OSHA recently released its 10 most frequently cited violations in 2017.

  1. Fall protection: 6,072 citations—Falls from ladders and roofs still account for the majority of injuries at work, and the first step in eliminating or reducing falls is to identify all hazards and decide how to best protect employees.
  2. Hazard communication: 4,176 citations—This standard governs hazard communication to employees about chemicals that are both produced or imported into the workplace. Most violations concern the failure to develop a written hazard training program or failure to provide a Safety Data Sheet for all workplace chemicals.
  3. Scaffolding: 3,288 citations—The vast majority of scaffold accidents can be attributed to planking or support giving way. Employers should ensure that all scaffolding is set up and inspected by a qualified employee before it’s used.
  4. Respiratory protection: 3,097 citations—Employers must establish and maintain a respiratory inspection program to protect employees from oxygen-deficient atmospheres and hazardous materials.
  5. Lockout/tagout: 2,877 citations—Employees who service mechanical and electrical equipment face the greatest risk of injury if logout/tagout standards aren’t properly followed.
  6. Ladders: 2,241 citations—Most ladder violations occur when ladders are used for purposes other than those designated by the manufacturer, when they aren’t used on stable surfaces or when defective ladders aren’t taken out of service.
  7. Powered industrial trucks: 2,162 citations—Many employees are injured when lift trucks or forklifts are driven off of loading docks or when they fall between docks and unsecured trailers.
  8. Machine guarding: 1,933 citations—Machine parts can cause serious injuries, but the risk is substantially reduced by installing and maintaining proper machine guards.
  9. Fall protection training requirements: 1,523 citations—Employees should be trained to use fall protection methods such as guardrails, safety nets and personal fall arrest systems, and employers should verify that employees have been trained by preparing written certification records.
  10. Electrical wiring methods: 1,405 citations—The most common electrical wiring violations include failure to install equipment according to the manufacturer’s instructions and failure to guard electrical equipment.

Electronic Reporting

OSHA’s final rule on electronic reporting requires certain employers to submit data from their injury and illness records electronically. Affected establishments must use the agency’s Injury Tracking Application to submit information from their OSHA 300A Forms. Originally, the first reporting deadline was set for July 1, 2017, but after a series of delays, OSHA extended the first reporting deadline to Dec. 15, 2017. However, OSHA will accept electronic reports until Dec. 31, 2017, without imposing any penalties.

The following is a summary of important reporting deadlines:

  • Dec 31, 2017—Deadline for employers to submit injury and illness data from 2016.
  • July 1, 2018—Deadline for employers to submit injury and illness data from 2017.
  • March 2 (2019 and beyond)—Deadline for employers to submit injury and illness data from the previous calendar year.

Not all employers and establishments are required to submit records electronically.
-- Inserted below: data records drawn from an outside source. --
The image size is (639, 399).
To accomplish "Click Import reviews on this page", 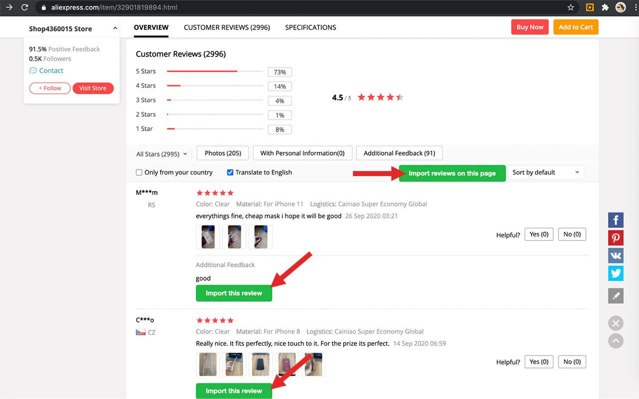I will pos(451,173).
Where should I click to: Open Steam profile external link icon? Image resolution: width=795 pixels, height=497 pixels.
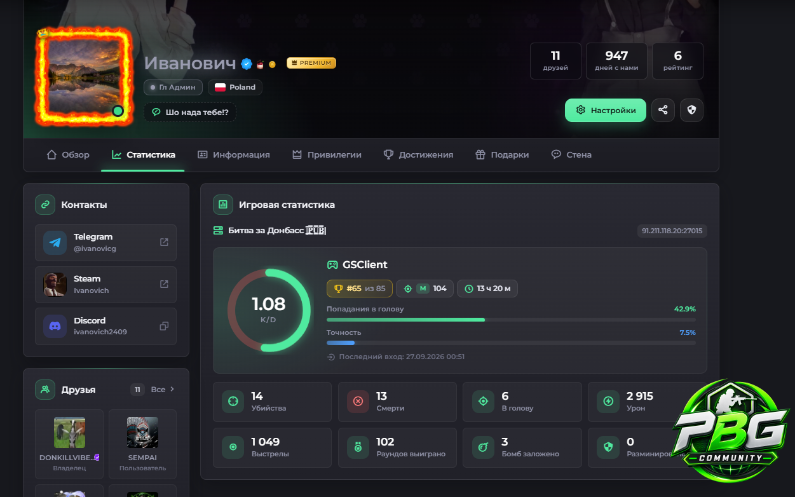click(164, 284)
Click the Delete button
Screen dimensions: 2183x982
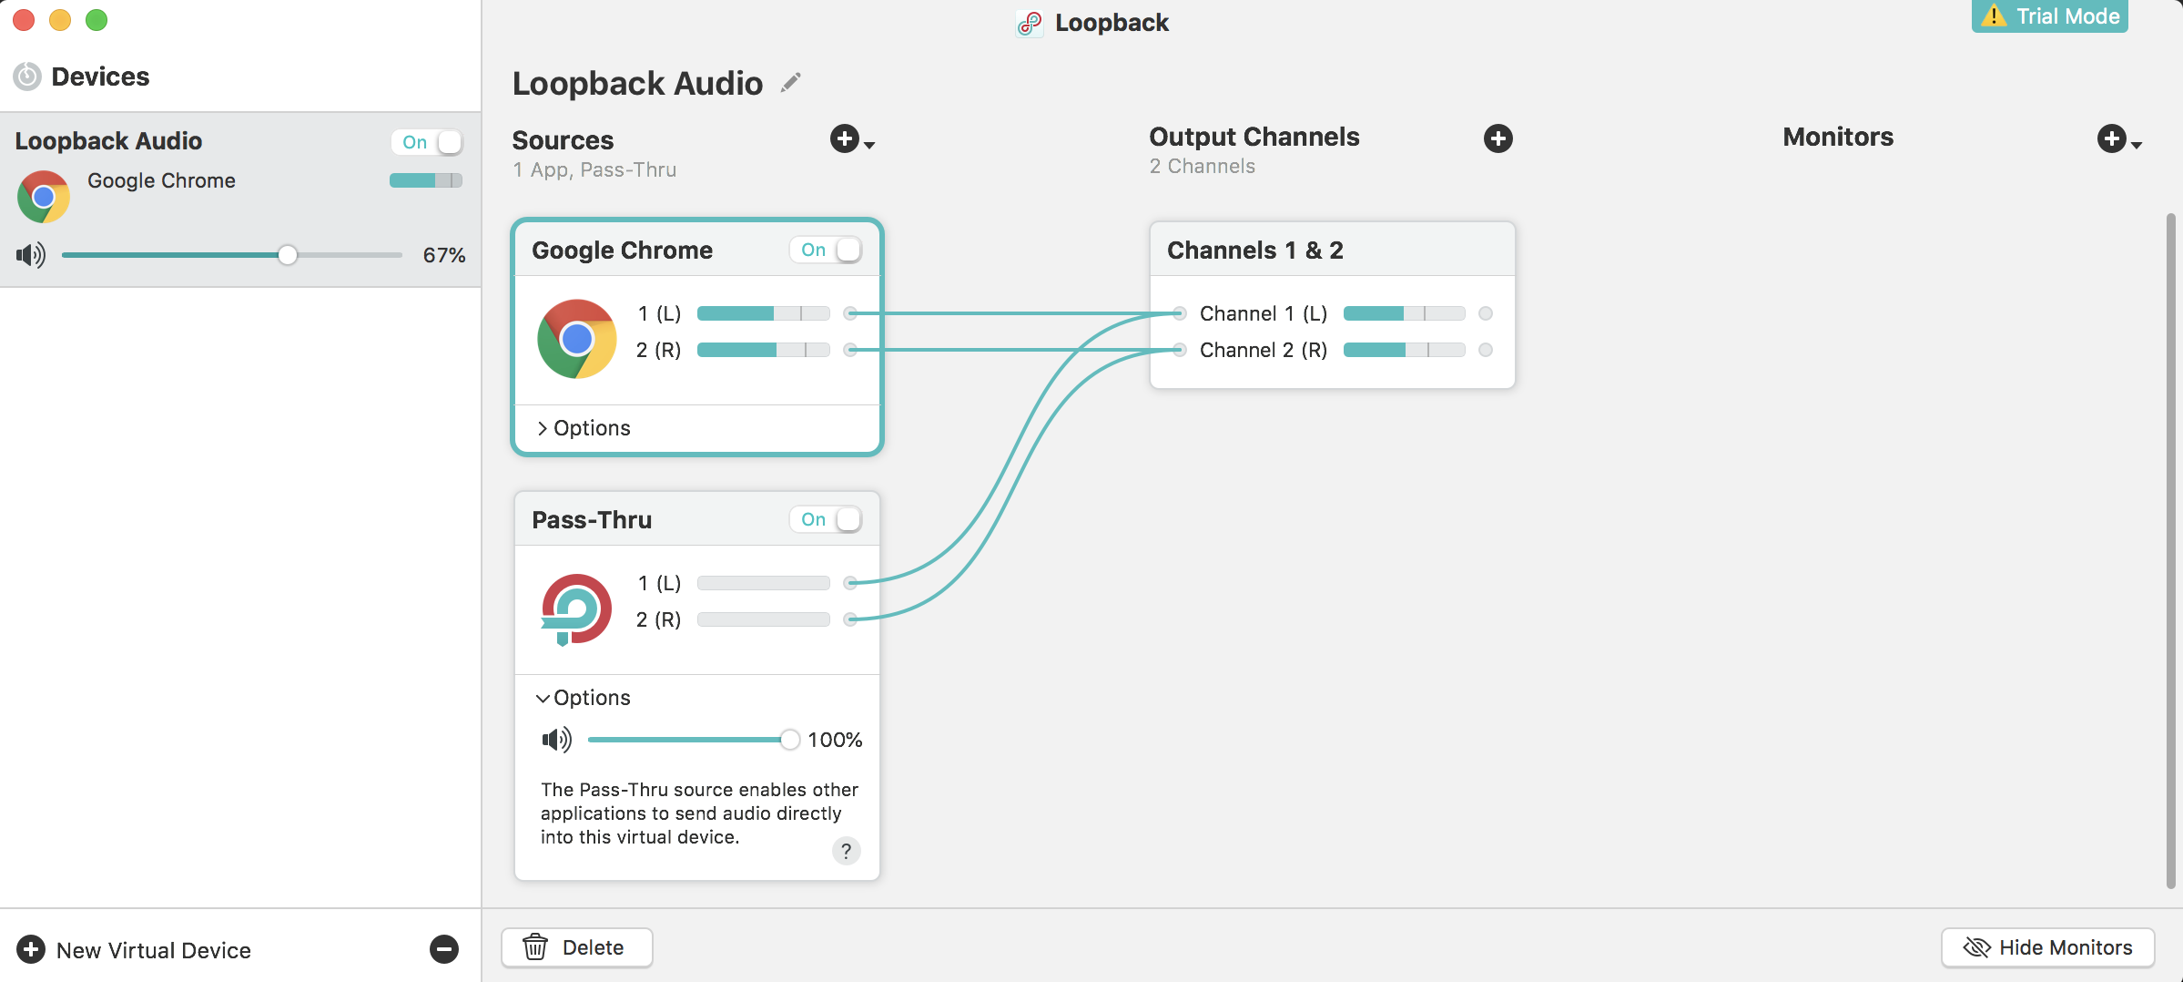point(576,947)
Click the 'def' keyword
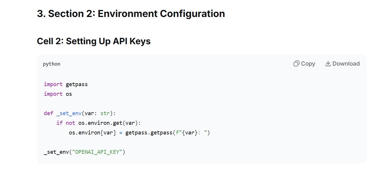Screen dimensions: 378x169 [x=49, y=113]
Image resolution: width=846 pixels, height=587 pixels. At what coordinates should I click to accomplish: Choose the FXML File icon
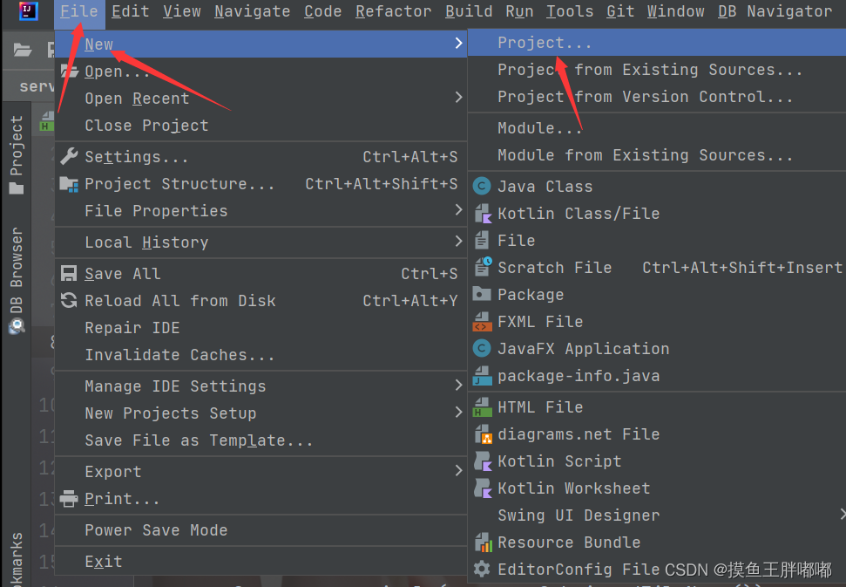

Here are the requirements for the final rule:

  • Establishments with 250 or more employees that are required to keep injury and illness records must electronically submit information from their OSHA 300A, 300 and 301 Forms (only 300A for the first reporting year).
  • Establishments with between 20 to 249 employees that are part of a high-risk industry group must electronically submit information from OSHA Form 300A.

What You Need To Do

Step 1: Audit Your Logs

If you haven’t already, AUDIT YOUR LOGS. Since this data will be used to gauge your industry’s safety performance in almost real time, it’s very important that your information is accurate. Recording only the right events can be difficult at times. If you’re trying to decide if an event is recordable or not, use the tool at the bottom of this blog post.

Step 2: Submit Your Logs

Once you’re confident that your logs are accurate, it’s time to submit. Here’s a quick step by step on how to do that:

  1. Navigate to and launch the OSHA ITA portal. You can find this portal here https://www.osha.gov/injuryreporting/ita/
  2. Create an account by selecting the link above the log in box (if you haven’t already done so) https://www.osha.gov/injuryreporting/ita/create-account
  3. Once an account has been created, and you have agreed with the terms and conditions, you will receive a confirmation email to the email address you supplied. Click the confirmation link on this email.
  4. Then return to the log in page and log back in. Once logging in you will be prompted to create a password. This will bring you to the ITA dash board.
  5. You will then need to decide if a manual upload or batch upload will work best for your organization and select the blue button that corresponds with your choice. Manual upload would be ideal for organizations with one or two establishments. Batch may be better if there are multiple establishments. (establishments are determined by physical addresses)
Manual Upload
  1. If you choose manual, you will need to go through and create establishments for each location that has 20 or more employees and is not in a state-run OSHA program that has not adopted this final rule.
  2. Once you create and save the required establishments you will then be taken to the view establishment page. Once here, select the blue button that reads “Add 300A Summary"
  3. This selection brings you to the Add 300A Summary page. Enter in all the required information from your 2016 300A form and select save. This brings you back to the view establishments page
  4. Once on the view establishment page, review the data entered for accuracy. If accurate you can then select “Submit 300A Data” and you have successfully submitted your 300A information
Batch Upload
  1. Selecting the batch upload button brings you to the Upload Batch File page. Locate the CSV template link under step 1 and open up the CSV template.
  2. Once you have opened the template you will then be able to populate your data off of the 2016 300A form. (Each line of the template is designated for a separate establishment that has 20 or more employees)
  3. Once your information has been audited for accuracy, save the document as a CSV formatted file.
  4. Go back to the Upload Batch File page, select choose file and select your saved CSV file, agree to the terms, and click upload. Once completed you have successfully uploaded your 300A information.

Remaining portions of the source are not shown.